Turn the rows below into a JSON list of strings, with one string for each line and no blank lines.

▶ Material for this exercise
====

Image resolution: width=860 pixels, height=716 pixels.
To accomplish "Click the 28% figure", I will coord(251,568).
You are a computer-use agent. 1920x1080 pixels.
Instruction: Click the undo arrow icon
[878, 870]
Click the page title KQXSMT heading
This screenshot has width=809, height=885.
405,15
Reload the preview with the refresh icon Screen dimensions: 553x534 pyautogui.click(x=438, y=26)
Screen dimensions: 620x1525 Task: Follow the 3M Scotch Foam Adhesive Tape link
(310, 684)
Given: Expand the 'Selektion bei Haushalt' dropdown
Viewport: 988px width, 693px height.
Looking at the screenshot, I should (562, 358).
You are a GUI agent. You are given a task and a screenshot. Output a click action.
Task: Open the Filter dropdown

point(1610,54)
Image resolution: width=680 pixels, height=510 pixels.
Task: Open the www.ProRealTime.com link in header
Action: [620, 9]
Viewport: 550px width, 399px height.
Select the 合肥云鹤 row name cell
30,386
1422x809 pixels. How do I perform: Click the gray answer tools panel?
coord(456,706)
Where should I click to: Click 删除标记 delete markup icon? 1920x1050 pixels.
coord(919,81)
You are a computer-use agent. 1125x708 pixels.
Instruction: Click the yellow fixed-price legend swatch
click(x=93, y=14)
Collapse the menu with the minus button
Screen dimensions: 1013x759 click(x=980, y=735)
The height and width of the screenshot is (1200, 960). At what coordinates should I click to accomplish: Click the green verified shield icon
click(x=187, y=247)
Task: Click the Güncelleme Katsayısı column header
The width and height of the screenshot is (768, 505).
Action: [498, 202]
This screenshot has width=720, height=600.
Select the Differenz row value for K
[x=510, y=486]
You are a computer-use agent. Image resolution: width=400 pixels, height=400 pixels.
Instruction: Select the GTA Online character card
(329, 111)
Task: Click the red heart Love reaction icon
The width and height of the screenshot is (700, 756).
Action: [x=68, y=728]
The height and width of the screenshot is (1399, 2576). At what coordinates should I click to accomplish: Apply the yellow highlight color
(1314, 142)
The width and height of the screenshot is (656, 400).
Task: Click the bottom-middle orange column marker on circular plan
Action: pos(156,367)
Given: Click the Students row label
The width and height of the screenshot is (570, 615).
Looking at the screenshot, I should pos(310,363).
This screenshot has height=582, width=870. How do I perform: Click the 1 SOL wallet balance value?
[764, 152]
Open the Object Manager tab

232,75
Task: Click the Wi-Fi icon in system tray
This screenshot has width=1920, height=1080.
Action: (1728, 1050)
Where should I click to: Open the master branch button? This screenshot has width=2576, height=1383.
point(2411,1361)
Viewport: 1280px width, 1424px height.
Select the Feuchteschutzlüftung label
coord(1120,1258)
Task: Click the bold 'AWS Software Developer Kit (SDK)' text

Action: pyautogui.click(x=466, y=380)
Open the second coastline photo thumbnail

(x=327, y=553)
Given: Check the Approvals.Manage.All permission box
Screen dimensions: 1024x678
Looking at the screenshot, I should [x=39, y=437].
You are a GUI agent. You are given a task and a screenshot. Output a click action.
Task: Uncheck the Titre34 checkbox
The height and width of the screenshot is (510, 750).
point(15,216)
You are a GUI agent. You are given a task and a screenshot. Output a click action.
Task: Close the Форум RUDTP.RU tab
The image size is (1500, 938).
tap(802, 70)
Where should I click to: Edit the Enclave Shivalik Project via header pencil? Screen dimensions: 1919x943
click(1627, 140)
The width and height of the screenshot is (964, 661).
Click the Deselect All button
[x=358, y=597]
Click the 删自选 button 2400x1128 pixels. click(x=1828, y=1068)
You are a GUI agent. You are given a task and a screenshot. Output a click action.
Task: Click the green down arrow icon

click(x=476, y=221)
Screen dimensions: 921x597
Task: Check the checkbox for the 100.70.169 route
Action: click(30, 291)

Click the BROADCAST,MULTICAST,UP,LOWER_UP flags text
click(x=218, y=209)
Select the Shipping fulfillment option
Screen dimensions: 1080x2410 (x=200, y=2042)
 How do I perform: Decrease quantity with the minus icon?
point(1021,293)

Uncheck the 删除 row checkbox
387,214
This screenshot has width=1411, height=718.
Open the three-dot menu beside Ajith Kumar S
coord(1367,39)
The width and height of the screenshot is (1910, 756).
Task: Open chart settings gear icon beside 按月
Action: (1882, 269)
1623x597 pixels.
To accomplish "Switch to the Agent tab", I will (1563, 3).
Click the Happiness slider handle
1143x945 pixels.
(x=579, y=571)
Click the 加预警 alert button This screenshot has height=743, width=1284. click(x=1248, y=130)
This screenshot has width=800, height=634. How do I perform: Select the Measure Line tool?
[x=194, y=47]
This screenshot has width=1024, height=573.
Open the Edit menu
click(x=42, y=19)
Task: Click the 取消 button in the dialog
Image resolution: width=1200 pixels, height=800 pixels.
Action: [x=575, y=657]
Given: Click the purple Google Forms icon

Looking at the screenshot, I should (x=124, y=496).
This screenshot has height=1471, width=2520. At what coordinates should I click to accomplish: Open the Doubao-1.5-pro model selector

====

▶ Output
[
  "Image resolution: width=860 pixels, height=716 pixels.",
  "To accomplish \"Click the 28% figure\", I will coord(251,568).",
  "You are a computer-use agent. 1920x1080 pixels.",
  "Instruction: Click the undo arrow icon",
  "[878, 870]",
  "Click the page title KQXSMT heading",
  "This screenshot has width=809, height=885.",
  "405,15",
  "Reload the preview with the refresh icon Screen dimensions: 553x534 pyautogui.click(x=438, y=26)",
  "Screen dimensions: 620x1525 Task: Follow the 3M Scotch Foam Adhesive Tape link",
  "(310, 684)",
  "Given: Expand the 'Selektion bei Haushalt' dropdown",
  "Viewport: 988px width, 693px height.",
  "Looking at the screenshot, I should (562, 358).",
  "You are a GUI agent. You are given a task and a screenshot. Output a click action.",
  "Task: Open the Filter dropdown",
  "point(1610,54)",
  "Image resolution: width=680 pixels, height=510 pixels.",
  "Task: Open the www.ProRealTime.com link in header",
  "Action: [620, 9]",
  "Viewport: 550px width, 399px height.",
  "Select the 合肥云鹤 row name cell",
  "30,386",
  "1422x809 pixels. How do I perform: Click the gray answer tools panel?",
  "coord(456,706)",
  "Where should I click to: Click 删除标记 delete markup icon? 1920x1050 pixels.",
  "coord(919,81)",
  "You are a computer-use agent. 1125x708 pixels.",
  "Instruction: Click the yellow fixed-price legend swatch",
  "click(x=93, y=14)",
  "Collapse the menu with the minus button",
  "Screen dimensions: 1013x759 click(x=980, y=735)",
  "The height and width of the screenshot is (1200, 960). At what coordinates should I click to accomplish: Click the green verified shield icon",
  "click(x=187, y=247)",
  "Task: Click the Güncelleme Katsayısı column header",
  "The width and height of the screenshot is (768, 505).",
  "Action: [498, 202]",
  "This screenshot has width=720, height=600.",
  "Select the Differenz row value for K",
  "[x=510, y=486]",
  "You are a computer-use agent. Image resolution: width=400 pixels, height=400 pixels.",
  "Instruction: Select the GTA Online character card",
  "(329, 111)",
  "Task: Click the red heart Love reaction icon",
  "The width and height of the screenshot is (700, 756).",
  "Action: [x=68, y=728]",
  "The height and width of the screenshot is (1399, 2576). At what coordinates should I click to accomplish: Apply the yellow highlight color",
  "(1314, 142)",
  "The width and height of the screenshot is (656, 400).",
  "Task: Click the bottom-middle orange column marker on circular plan",
  "Action: pos(156,367)",
  "Given: Click the Students row label",
  "The width and height of the screenshot is (570, 615).",
  "Looking at the screenshot, I should pos(310,363).",
  "This screenshot has height=582, width=870. How do I perform: Click the 1 SOL wallet balance value?",
  "[764, 152]",
  "Open the Object Manager tab",
  "232,75",
  "Task: Click the Wi-Fi icon in system tray",
  "This screenshot has width=1920, height=1080.",
  "Action: (1728, 1050)",
  "Where should I click to: Open the master branch button? This screenshot has width=2576, height=1383.",
  "point(2411,1361)",
  "Viewport: 1280px width, 1424px height.",
  "Select the Feuchteschutzlüftung label",
  "coord(1120,1258)",
  "Task: Click the bold 'AWS Software Developer Kit (SDK)' text",
  "Action: pyautogui.click(x=466, y=380)",
  "Open the second coastline photo thumbnail",
  "(x=327, y=553)",
  "Given: Check the Approvals.Manage.All permission box",
  "Screen dimensions: 1024x678",
  "Looking at the screenshot, I should [x=39, y=437].",
  "You are a GUI agent. You are given a task and a screenshot. Output a click action.",
  "Task: Uncheck the Titre34 checkbox",
  "The height and width of the screenshot is (510, 750).",
  "point(15,216)",
  "You are a GUI agent. You are given a task and a screenshot. Output a click action.",
  "Task: Close the Форум RUDTP.RU tab",
  "The image size is (1500, 938).",
  "tap(802, 70)",
  "Where should I click to: Edit the Enclave Shivalik Project via header pencil? Screen dimensions: 1919x943",
  "click(1627, 140)",
  "The width and height of the screenshot is (964, 661).",
  "Click the Deselect All button",
  "[x=358, y=597]",
  "Click the 删自选 button 2400x1128 pixels. click(x=1828, y=1068)",
  "You are a GUI agent. You are given a task and a screenshot. Output a click action.",
  "Task: Click the green down arrow icon",
  "click(x=476, y=221)",
  "Screen dimensions: 921x597",
  "Task: Check the checkbox for the 100.70.169 route",
  "Action: click(30, 291)",
  "Click the BROADCAST,MULTICAST,UP,LOWER_UP flags text",
  "click(x=218, y=209)",
  "Select the Shipping fulfillment option",
  "Screen dimensions: 1080x2410 (x=200, y=2042)",
  " How do I perform: Decrease quantity with the minus icon?",
  "point(1021,293)",
  "Uncheck the 删除 row checkbox",
  "387,214",
  "This screenshot has width=1411, height=718.",
  "Open the three-dot menu beside Ajith Kumar S",
  "coord(1367,39)",
  "The width and height of the screenshot is (1910, 756).",
  "Task: Open chart settings gear icon beside 按月",
  "Action: (1882, 269)",
  "1623x597 pixels.",
  "To accomplish \"Switch to the Agent tab\", I will (1563, 3).",
  "Click the Happiness slider handle",
  "1143x945 pixels.",
  "(x=579, y=571)",
  "Click the 加预警 alert button This screenshot has height=743, width=1284. click(x=1248, y=130)",
  "This screenshot has width=800, height=634. How do I perform: Select the Measure Line tool?",
  "[x=194, y=47]",
  "This screenshot has width=1024, height=573.",
  "Open the Edit menu",
  "click(x=42, y=19)",
  "Task: Click the 取消 button in the dialog",
  "Image resolution: width=1200 pixels, height=800 pixels.",
  "Action: [x=575, y=657]",
  "Given: Click the purple Google Forms icon",
  "Looking at the screenshot, I should (x=124, y=496).",
  "This screenshot has height=1471, width=2520. At what coordinates should I click to accomplish: Open the Doubao-1.5-pro model selector"
]